Due to its flexibility and expressive capacity, the Bengali script has historically been employed not only for writing the Bengali language but also for transcribing Sanskrit texts in the Bengal region. As one of the most widely used writing systems globally, it plays a vital role in regional communication, education, and the preservation of cultural heritage.
The script comprises vowels, consonants, diacritical marks, conjunct consonants, numerals, and punctuation. It includes eleven vowel graphemes (swôrôbôrnô), which represent six basic vowel sounds and two diphthongs, used in both Bengali and Assamese. One of the key complexities of the script lies in conjunct consonants (juktakkhôr), where clusters of up to four consonants merge to form visually complex shapes, significantly complicating segmentation and recognition. The Bengali numeral system is based on a positional base-10 structure and uses 10 distinct digits (0–9) for numeric representation. Accurate identification and classification of these diverse components require sophisticated recognition systems capable of handling the script’s high visual density and structural complexity.
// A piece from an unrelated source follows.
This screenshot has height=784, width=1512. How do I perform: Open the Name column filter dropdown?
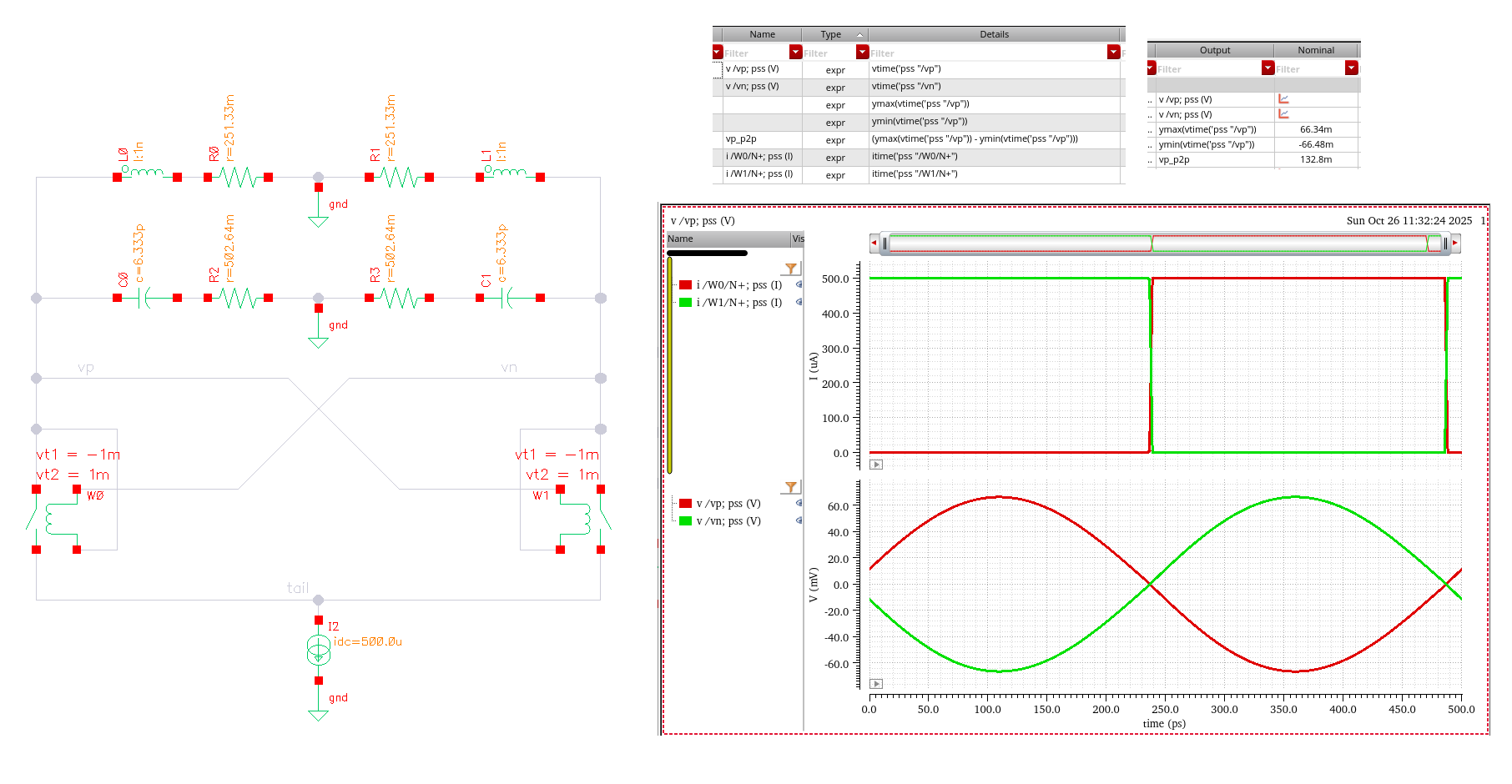pyautogui.click(x=796, y=53)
Deep learning-based character recognition in Bengali presents unique challenges due to the script’s structural complexity and distinctive visual features. While traditional optical character recognition (OCR) techniques have proven effective for scripts with simpler character sets, they often perform suboptimally when applied to the Bengali script. This limitation arises from the presence of visually similar graphemes with subtle structural differences, as well as complex conjunct consonants and overlapping diacritical marks. These features complicate segmentation and accurate classification in conventional OCR systems.
The goal of this research is to develop a robust deep learning model that can effectively recognize and classify individual printed Bangla characters. Rather than relying on the conventional pipeline involving separate stages like segmentation, handcrafted feature extraction, and classification, this study adopts a more streamlined approach using a single-shot object detection method based on the YOLO (You Only Look Once) framework.
We specifically focus on an improved version of YOLOv11, which is designed for high-speed inference and strong recognition accuracy. This upgraded architecture is tailored to handle the unique visual complexity of Bangla characters, many of which share subtle structural similarities. The system processes the entire image in one forward pass, enabling real-time recognition with lower computational cost.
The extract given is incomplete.